Russian Jewish Congress thanks Zuckerberg for banning Holocaust denial

Facebook's decision is "a very important step towards addressing online anti-Semitic hate and extremism that has been recently on the rise in social media".

Viktor Vekselberg (photo credit: RENOVA)
Viktor Vekselberg
(photo credit: RENOVA)
Russian Jewish Congress (RJC), the largest secular Jewish NGO operating in the post-Soviet space, have addressed Facebook CEO Mark Zuckerberg in an official letter thanking him for a recent decision to ban Holocaust denial content from the world's largest social network. The letter, signed by RJC's Consul for Countering Antisemitism and influential Russian-Israeli businessman and philanthropist Viktor Vekselberg, says Zuckerberg's decision is "a very important step towards addressing online antisemitic hate and extremism that has been recently on the rise in social media".
Facebook recently announced a removal of all content on its platform that “denies or distorts the Holocaust.” The company says this change of its hate speech policies is a response to “the well-documented rise in antisemitism globally and the alarming level of ignorance about the Holocaust, especially among young people.” During the past few years, Facebook has  faced strong criticism for letting Holocaust denial content spread on its platform. Earlier this year, Facebook said it would ban antisemitic stereotypes that depicts Jewish people as “running the world or its major institutions.”
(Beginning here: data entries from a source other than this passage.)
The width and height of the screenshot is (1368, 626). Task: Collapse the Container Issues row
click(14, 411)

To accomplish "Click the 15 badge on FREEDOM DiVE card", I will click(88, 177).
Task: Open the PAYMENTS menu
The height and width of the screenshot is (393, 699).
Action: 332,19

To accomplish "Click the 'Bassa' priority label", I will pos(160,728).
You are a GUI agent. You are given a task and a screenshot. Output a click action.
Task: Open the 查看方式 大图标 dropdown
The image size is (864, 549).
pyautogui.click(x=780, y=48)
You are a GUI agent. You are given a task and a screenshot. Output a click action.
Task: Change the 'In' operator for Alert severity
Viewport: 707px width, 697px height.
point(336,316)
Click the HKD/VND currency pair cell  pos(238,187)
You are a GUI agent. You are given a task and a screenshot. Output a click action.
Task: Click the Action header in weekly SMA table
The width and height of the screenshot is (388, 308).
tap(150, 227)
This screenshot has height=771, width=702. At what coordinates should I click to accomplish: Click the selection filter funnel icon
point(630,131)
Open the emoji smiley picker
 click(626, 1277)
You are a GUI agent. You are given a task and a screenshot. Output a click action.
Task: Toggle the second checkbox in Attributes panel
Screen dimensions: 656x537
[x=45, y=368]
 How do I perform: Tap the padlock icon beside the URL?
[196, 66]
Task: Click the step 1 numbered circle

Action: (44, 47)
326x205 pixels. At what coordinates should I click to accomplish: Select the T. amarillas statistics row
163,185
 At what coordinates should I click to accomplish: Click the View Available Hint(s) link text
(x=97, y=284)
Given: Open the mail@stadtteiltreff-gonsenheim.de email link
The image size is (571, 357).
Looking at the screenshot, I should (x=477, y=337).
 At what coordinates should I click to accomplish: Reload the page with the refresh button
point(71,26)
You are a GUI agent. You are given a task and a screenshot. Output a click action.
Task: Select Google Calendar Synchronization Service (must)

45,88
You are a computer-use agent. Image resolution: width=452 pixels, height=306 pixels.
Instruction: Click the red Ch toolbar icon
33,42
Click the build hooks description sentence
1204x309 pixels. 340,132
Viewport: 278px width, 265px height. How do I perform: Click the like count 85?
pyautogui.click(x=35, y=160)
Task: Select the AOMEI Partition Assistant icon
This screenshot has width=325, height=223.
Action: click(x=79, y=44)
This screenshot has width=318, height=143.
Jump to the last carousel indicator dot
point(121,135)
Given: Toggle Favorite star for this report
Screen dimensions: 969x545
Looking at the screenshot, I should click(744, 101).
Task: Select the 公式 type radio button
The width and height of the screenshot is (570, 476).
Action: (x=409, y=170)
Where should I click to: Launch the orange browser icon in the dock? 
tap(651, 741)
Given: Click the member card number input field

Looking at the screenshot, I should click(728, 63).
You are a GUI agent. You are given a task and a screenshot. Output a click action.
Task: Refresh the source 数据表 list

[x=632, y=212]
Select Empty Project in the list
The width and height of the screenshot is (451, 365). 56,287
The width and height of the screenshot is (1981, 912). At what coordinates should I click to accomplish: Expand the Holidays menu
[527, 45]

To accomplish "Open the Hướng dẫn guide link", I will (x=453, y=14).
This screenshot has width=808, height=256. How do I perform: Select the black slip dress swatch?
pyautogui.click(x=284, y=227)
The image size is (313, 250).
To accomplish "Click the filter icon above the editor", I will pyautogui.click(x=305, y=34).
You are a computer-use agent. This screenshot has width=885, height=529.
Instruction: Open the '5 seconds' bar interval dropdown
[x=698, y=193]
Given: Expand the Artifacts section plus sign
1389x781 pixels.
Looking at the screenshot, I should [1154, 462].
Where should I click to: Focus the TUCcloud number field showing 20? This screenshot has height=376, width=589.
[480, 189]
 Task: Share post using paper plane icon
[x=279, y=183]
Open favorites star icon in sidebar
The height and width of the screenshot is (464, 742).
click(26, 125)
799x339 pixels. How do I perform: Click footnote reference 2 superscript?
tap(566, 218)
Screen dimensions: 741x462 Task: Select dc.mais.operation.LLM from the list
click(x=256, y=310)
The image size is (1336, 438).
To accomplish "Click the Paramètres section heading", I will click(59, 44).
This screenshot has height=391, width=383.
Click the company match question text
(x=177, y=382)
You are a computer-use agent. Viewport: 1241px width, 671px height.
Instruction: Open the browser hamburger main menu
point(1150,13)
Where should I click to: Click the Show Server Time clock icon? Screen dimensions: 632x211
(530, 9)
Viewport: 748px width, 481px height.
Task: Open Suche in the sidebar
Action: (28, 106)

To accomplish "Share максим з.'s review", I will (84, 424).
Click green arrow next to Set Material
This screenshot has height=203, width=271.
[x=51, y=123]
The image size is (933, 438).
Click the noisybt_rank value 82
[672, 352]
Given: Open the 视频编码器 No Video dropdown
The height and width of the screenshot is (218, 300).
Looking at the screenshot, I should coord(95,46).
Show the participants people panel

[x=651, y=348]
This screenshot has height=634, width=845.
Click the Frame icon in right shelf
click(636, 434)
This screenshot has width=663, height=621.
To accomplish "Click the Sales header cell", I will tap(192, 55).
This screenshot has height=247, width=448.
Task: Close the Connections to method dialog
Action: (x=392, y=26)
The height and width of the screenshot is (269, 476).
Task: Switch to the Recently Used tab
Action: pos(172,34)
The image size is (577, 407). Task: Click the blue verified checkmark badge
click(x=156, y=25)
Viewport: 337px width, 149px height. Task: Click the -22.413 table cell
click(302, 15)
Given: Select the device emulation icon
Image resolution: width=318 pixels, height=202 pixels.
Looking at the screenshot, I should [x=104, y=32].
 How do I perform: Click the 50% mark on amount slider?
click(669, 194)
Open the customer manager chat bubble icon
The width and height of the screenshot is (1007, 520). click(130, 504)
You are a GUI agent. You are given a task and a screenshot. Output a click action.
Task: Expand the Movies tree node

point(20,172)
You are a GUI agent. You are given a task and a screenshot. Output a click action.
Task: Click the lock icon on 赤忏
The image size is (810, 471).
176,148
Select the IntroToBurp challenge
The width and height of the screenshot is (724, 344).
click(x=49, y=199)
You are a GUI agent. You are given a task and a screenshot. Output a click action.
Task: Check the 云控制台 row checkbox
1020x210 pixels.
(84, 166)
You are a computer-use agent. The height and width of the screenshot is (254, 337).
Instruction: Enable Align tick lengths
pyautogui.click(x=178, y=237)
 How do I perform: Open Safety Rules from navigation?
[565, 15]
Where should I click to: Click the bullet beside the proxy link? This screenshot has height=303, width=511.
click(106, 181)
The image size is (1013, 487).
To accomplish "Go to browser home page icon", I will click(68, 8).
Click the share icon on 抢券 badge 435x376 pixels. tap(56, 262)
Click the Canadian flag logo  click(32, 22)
In his letter, Viktor Vekselberg, who also serves as a  Chairman of the Board of Trustees of the Jewish Museum and Tolerance Center, has addressed his personal story: "For me, the Holocaust has always been the topic of special importance, for I am familiar with it firsthand: 17 out of the total 19 members of my family were killed and dumped in a pit, resting forever among 12,000 other Jews who then accounted for a third of all population of Drohobych, my hometown in West Ukraine".
"On behalf of the Russian Jewish Congress and on my own behalf, I strongly welcome Facebook’s recent initiative to ban posts that deny or distort the Holocaust. That, definitely, is a very important step towards addressing online antisemitic hate and extremism that has been recently on the rise in social media. I do hope that the decision of the executive team at Facebook is only a start of a larger-scale effort that may become one more effective tool for preserving the memory of Holocaust victims and telling the true story of this tragedy to younger generations", writes Vekselberg.